I know this little exchange is probably getting tiresome to everyone, but part of me is enjoying Andrew’s name-calling and frothing—all in response to a post saying he is prone to both on this issue. By the way, if you want to see even more name-calling and frothing, check out his post about the GOP appeal to rural voters on gay marriage being all about hate. Andrew’s constant assumption of bad faith is poisonous, and is particularly graceless from someone who is always shifting his own arguments about marriage for the political convenience of the moment (not to mention disappointing from someone who has, when not in agitprop mode, been known for his powerful and well-reasoned polemics). One other thing before addressing the substance: that NR pursues a “no enemies to the right” policy will certainly be news to all our enemies to our right, who fulminate against us almost daily. Anyway, rolling through Andrew’s points:
1) Let’s go back a step. Sullivan often says that people who oppose abortion, same-sex marriage, and other things are theocrats who wants to use the state to impose religious law on unbelievers. They consitute a “Santorum wing” of the party–the current swear word. Now it is true that many people who oppose abortion, same-sex marriage do so for religious reasons. (Other people support them for religious reasons, too.) But it is also true that many people believe there are sound non-religious reasons to take these positions. Sullivan is free to say that these reasons are bad reasons. But it’s hardly the same as, say, supporting the stoning of adulterers because it’s in the Old Testament.

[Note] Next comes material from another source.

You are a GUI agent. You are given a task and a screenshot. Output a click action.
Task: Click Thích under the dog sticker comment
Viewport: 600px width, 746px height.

I’m not a Catholic, so anyone out there is free to correct me if I’m wrong. But the Vatican doesn’t insist that all sins should be crimes. For Andrew, merely following it in making this distinction is now not enough: He demands to know when Santorum has dissented from Catholic teaching about civil law–as though the standard is that all Catholics should be dissenters. For what it’s worth, I get the impression that Santorum does disagree with the Vatican on the death penalty. Is that enough? Or is it only supporting gay marriage that saves someone from being a “theocrat”? In other words, only agreeing with Andrew?
2) Ramesh tells me that Robert George has never said that the (admittedly confusing) legal incidents language barred legislatively enacted civil unions. Most supporters of the amendment do not believe that it stops legislatures from enacting civil unions.
3) Do the stated intentions of conservatives matters? Andrew answers yes–and no. The “anti-gay rhetoric” of sponsors of the Virginia law tells you what it means. But their explicit and specific insistence that the law does not bar same-sex couples from making most contracts should, for some reason, be ignored.
4) Years of saying that we’re in a “war” with fundamentalism requires a better response than this. And most of his post here is just more question-begging–which brings us to…
5) Sure, it’s true that most opponents of real civil rights have claimed not to be opponents of civil rights. It’s also true that using this argument, you would be justified in saying that Andrew is an enemy of civil rights because he is a critic of affirmative action. I think that same-sex marriage is not analogous to interracial marriage, for reasons that people on my side of the debate have explored (at length, ad nauseum even). Calling me an enemy of civil rights for that reason doesn’t advance the debate; it’s just name calling. Which brings us full circle rather nicely doesn’t it?